Mothersdirt: Würdest du die Spannungen innerhalb der Familie auf den Einfluss der Lehren der Zeugen Jehovas zurückführen? Oder ist es davon klar trennbar?

Die Spannungen, die innerhalb unserer Familie auftraten waren zum großen Teil dem Leben innerhalb dieser Organisation geschuldet. Natürlich trug die individuelle Art unseres Vaters gewisse Dinge umzusetzen ihren Teil dazu bei. Insofern sind die Spannungen nicht klar trennbar. Aber im Großen und Ganzen ist unsere Familie dem dogmatischen Irrglauben der Zeugen zum Opfer gefallen. Eine zerstörte Familie und zerstörte Persönlichkeiten im zweifelhaften Auftrag des Herrn.


Mothersdirt: Wenn du heute vom Irrglauben der Zeugen sprichst, wie waren deine Gedanken zur Lehre als Kind und Jugendlicher? Warst du überzeugter Anhänger, oder gab es auch größere Zweifel an der Richtigkeit der Auslegung?

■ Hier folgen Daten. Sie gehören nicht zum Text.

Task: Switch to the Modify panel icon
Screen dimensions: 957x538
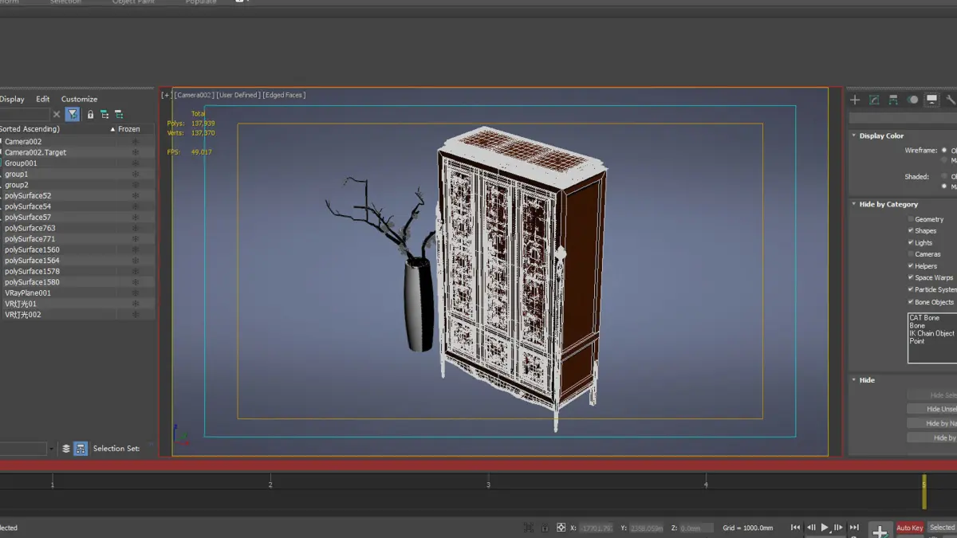Action: click(874, 100)
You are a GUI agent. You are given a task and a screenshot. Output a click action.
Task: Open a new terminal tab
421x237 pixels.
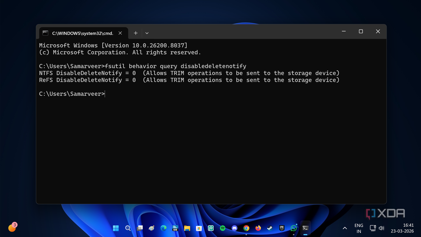point(135,33)
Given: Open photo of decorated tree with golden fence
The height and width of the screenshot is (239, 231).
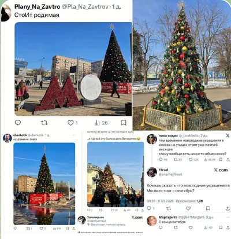Looking at the screenshot, I should (182, 65).
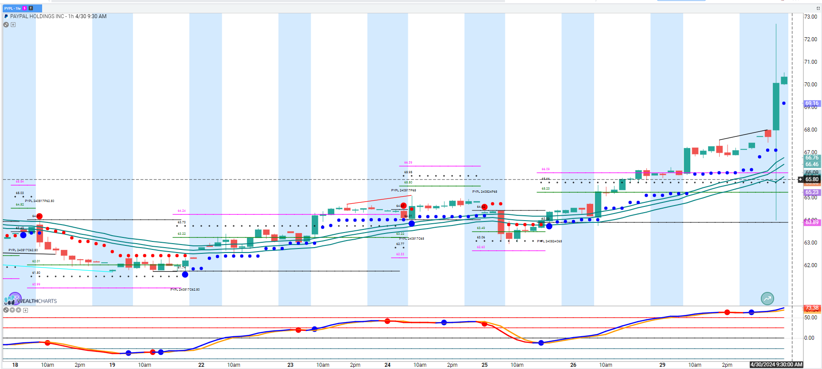Click the pink S badge on PYPL tab

coord(25,8)
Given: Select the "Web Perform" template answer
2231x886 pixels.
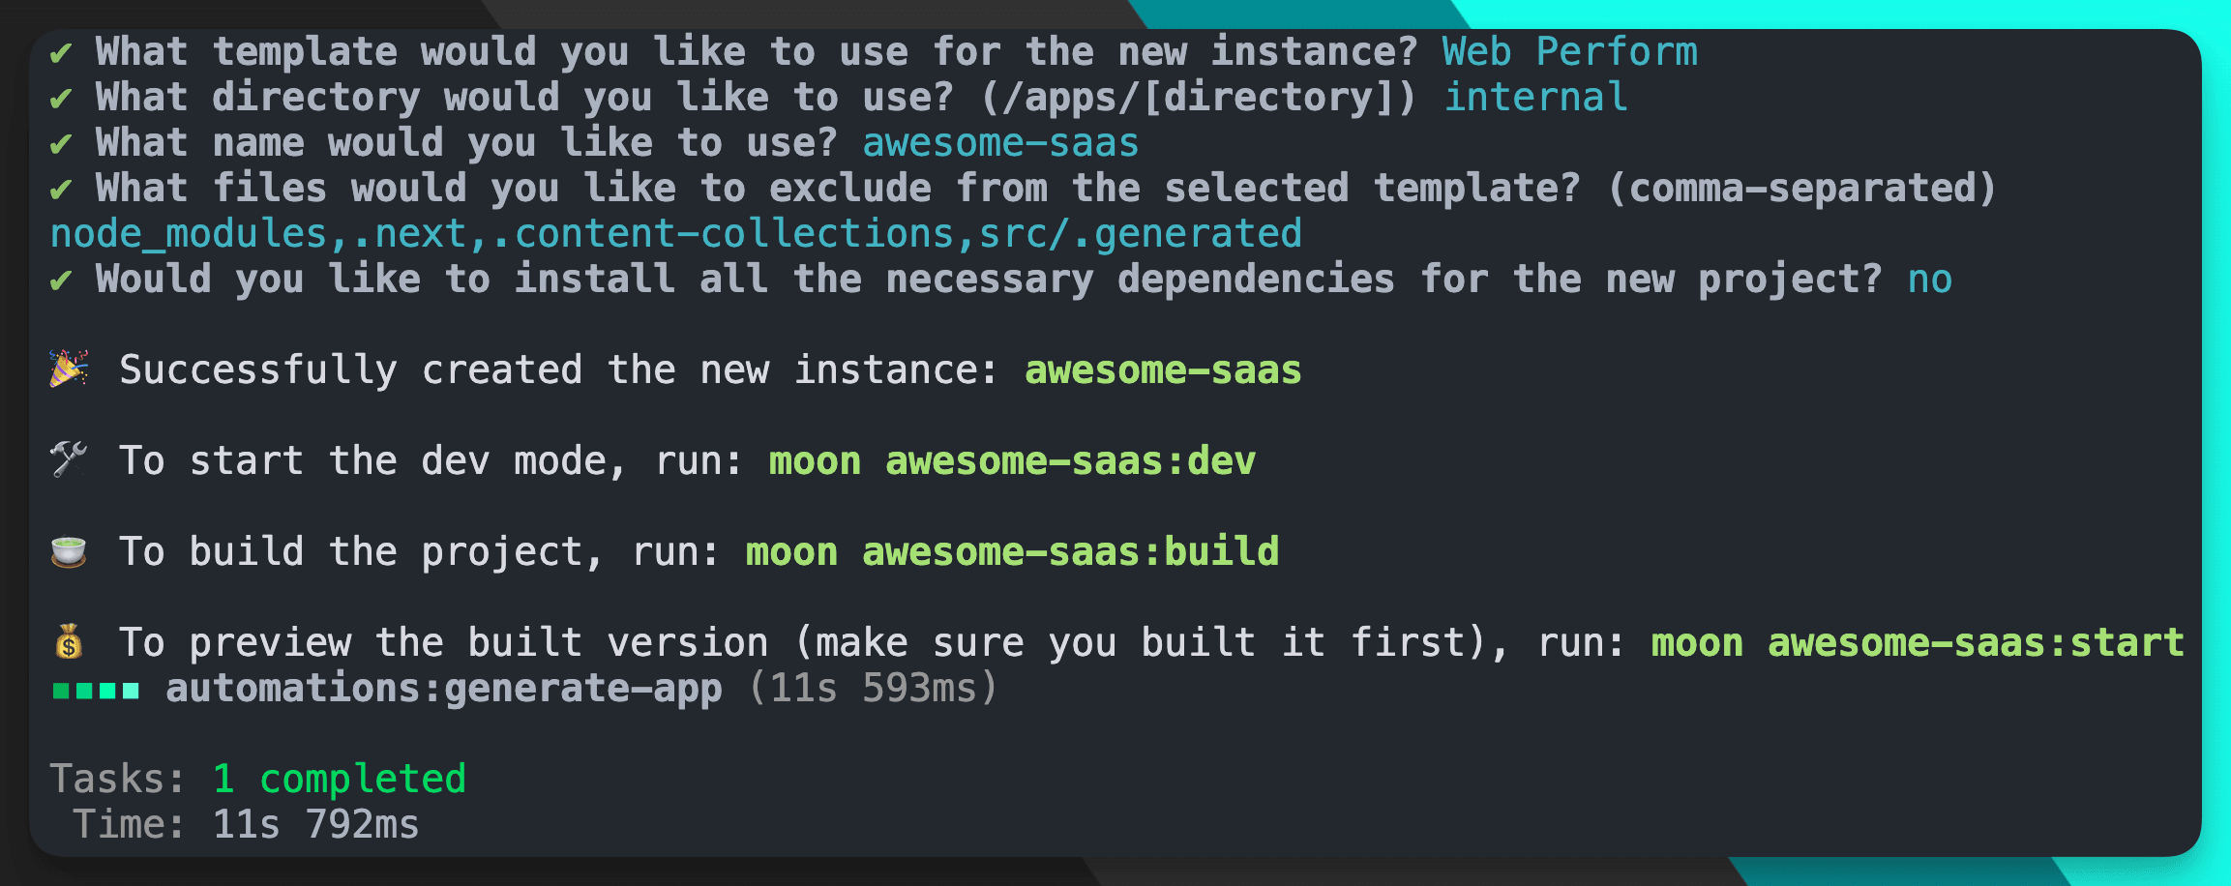Looking at the screenshot, I should point(1569,52).
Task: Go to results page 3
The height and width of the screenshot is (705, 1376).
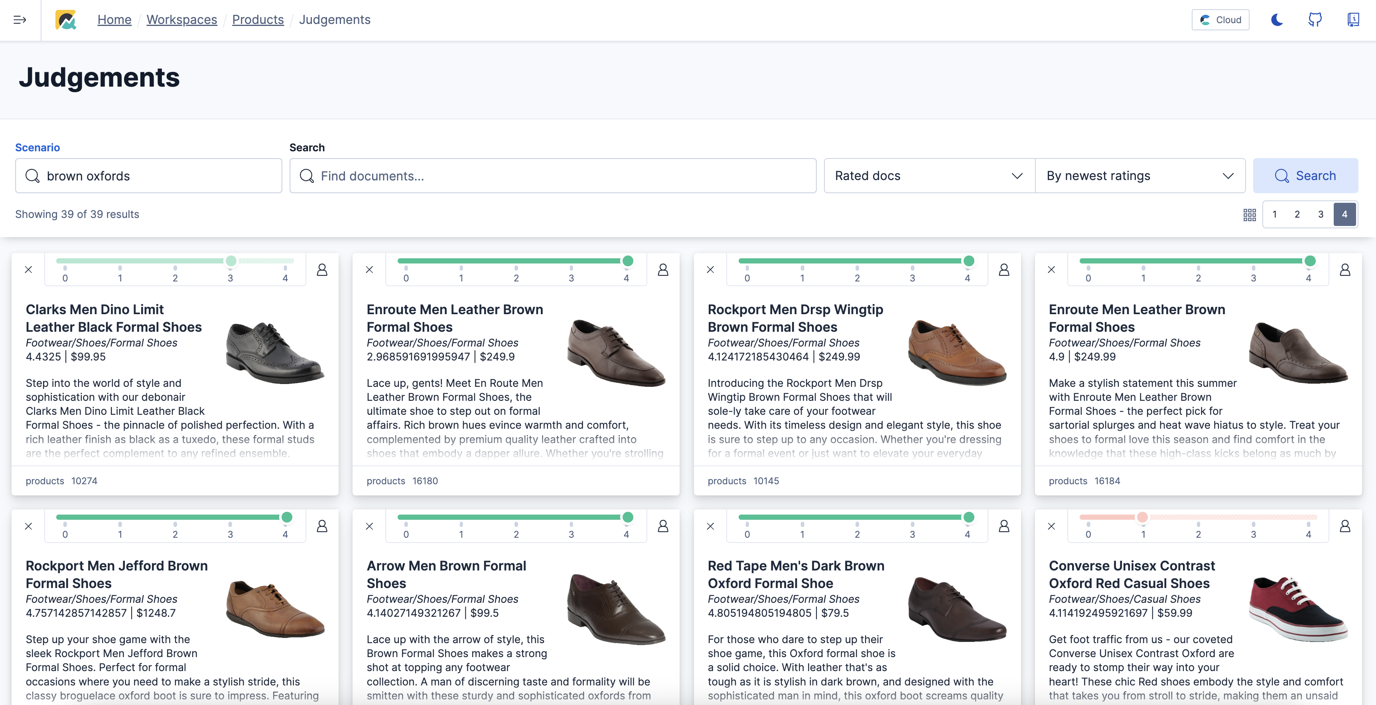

Als Kind und selbst noch als Jugendlicher habe ich nie die Lehre der Zeugen in Frage gestellt. Wenn ich etwas in Frage gestellt habe, dann eher meine eigene Kraft, diesen Glauben auszuüben. Ich fühlte mich oft zu schwach, sündhaft, unwürdig.
Ich war definitiv überzeugter Anhänger und für mich war diese Lehre keine Auslegung, sondern DIE Wahrheit und als solche bezeichnen die Zeugen ihren Glauben nach wie vor. „DIE WAHRHEIT“, neben Theokratie, Weltmenschen, Überrest, usw. etwas, was zum Sondervokabular der Zeugen Jehovas gehört.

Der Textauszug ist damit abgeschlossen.